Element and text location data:
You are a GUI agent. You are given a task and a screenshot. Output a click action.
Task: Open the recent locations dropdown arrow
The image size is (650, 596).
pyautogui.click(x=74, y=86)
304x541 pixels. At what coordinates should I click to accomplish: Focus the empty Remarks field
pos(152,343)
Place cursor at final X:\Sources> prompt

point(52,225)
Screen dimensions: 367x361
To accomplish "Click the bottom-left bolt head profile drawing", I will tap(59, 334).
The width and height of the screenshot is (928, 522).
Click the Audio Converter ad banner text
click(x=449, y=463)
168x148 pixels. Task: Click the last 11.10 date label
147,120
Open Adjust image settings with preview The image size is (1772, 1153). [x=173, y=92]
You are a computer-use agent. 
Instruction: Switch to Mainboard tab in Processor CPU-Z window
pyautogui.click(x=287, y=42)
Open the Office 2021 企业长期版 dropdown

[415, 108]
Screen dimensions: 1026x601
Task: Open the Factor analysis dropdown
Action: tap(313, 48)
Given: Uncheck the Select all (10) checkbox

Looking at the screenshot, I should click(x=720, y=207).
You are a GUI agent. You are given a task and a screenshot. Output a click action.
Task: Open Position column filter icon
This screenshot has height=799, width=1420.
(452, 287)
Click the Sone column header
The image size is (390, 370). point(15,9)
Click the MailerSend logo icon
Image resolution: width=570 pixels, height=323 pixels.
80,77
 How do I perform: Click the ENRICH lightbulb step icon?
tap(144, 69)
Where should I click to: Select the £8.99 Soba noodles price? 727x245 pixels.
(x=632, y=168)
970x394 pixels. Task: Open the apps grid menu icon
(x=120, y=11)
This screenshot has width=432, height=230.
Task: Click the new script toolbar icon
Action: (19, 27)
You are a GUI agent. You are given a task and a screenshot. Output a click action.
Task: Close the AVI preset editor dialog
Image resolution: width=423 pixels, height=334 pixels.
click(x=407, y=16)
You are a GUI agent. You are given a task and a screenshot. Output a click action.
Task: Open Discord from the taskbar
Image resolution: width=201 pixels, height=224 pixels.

* **EXERCISE**: Retype every one of the items above word for word, with nothing changed.

* **FINISHED ANSWER**:
You are a GUI agent. You are given a task and a screenshot. Output a click action.
Task: Open the recent locations dropdown arrow
The image size is (650, 596).
pyautogui.click(x=74, y=86)
304x541 pixels. At what coordinates should I click to accomplish: Focus the empty Remarks field
pos(152,343)
Place cursor at final X:\Sources> prompt

point(52,225)
Screen dimensions: 367x361
To accomplish "Click the bottom-left bolt head profile drawing", I will tap(59, 334).
The width and height of the screenshot is (928, 522).
Click the Audio Converter ad banner text
click(x=449, y=463)
168x148 pixels. Task: Click the last 11.10 date label
147,120
Open Adjust image settings with preview The image size is (1772, 1153). [x=173, y=92]
You are a computer-use agent. 
Instruction: Switch to Mainboard tab in Processor CPU-Z window
pyautogui.click(x=287, y=42)
Open the Office 2021 企业长期版 dropdown

[415, 108]
Screen dimensions: 1026x601
Task: Open the Factor analysis dropdown
Action: tap(313, 48)
Given: Uncheck the Select all (10) checkbox

Looking at the screenshot, I should click(x=720, y=207).
You are a GUI agent. You are given a task and a screenshot. Output a click action.
Task: Open Position column filter icon
This screenshot has height=799, width=1420.
(452, 287)
Click the Sone column header
The image size is (390, 370). point(15,9)
Click the MailerSend logo icon
Image resolution: width=570 pixels, height=323 pixels.
80,77
 How do I perform: Click the ENRICH lightbulb step icon?
tap(144, 69)
Where should I click to: Select the £8.99 Soba noodles price? 727x245 pixels.
(x=632, y=168)
970x394 pixels. Task: Open the apps grid menu icon
(x=120, y=11)
This screenshot has width=432, height=230.
Task: Click the new script toolbar icon
Action: (19, 27)
You are a GUI agent. You are given a task and a screenshot. Output a click action.
Task: Close the AVI preset editor dialog
Image resolution: width=423 pixels, height=334 pixels.
click(x=407, y=16)
You are a GUI agent. You are given a task and a screenshot. Output a click action.
Task: Open Discord from the taskbar
Image resolution: width=201 pixels, height=224 pixels.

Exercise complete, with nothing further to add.